▶ [EXERCISE TASK]: Rewrite the records from the first line through the line holding "アクセシビリティ (86, 1114)", inclusive, putting "広告募集" in place of "広告掲載" and leaving everything else unchanged.

— BEGIN EXTRACTED RECORDS —

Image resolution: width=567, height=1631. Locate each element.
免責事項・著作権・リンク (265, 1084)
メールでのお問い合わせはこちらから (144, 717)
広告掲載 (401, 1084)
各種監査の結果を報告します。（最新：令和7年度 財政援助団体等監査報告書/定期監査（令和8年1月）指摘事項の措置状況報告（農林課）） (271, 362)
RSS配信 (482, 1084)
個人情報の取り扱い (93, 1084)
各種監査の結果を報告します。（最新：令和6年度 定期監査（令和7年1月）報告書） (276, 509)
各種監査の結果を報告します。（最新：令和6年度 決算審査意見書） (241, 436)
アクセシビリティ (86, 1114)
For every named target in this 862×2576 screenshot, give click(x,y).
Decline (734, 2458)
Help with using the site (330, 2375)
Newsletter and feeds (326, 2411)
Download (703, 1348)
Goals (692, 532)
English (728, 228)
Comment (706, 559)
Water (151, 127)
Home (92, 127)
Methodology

— END EXTRACTED RECORDS —

▶ [PROBLEM SOLUTION]:
Image resolution: width=567, height=1631. Locate each element.
免責事項・著作権・リンク (265, 1084)
メールでのお問い合わせはこちらから (144, 717)
広告募集 (401, 1084)
各種監査の結果を報告します。（最新：令和7年度 財政援助団体等監査報告書/定期監査（令和8年1月）指摘事項の措置状況報告（農林課）） (271, 362)
RSS配信 (482, 1084)
個人情報の取り扱い (93, 1084)
各種監査の結果を報告します。（最新：令和6年度 定期監査（令和7年1月）報告書） (276, 509)
各種監査の結果を報告します。（最新：令和6年度 決算審査意見書） (241, 436)
アクセシビリティ (86, 1114)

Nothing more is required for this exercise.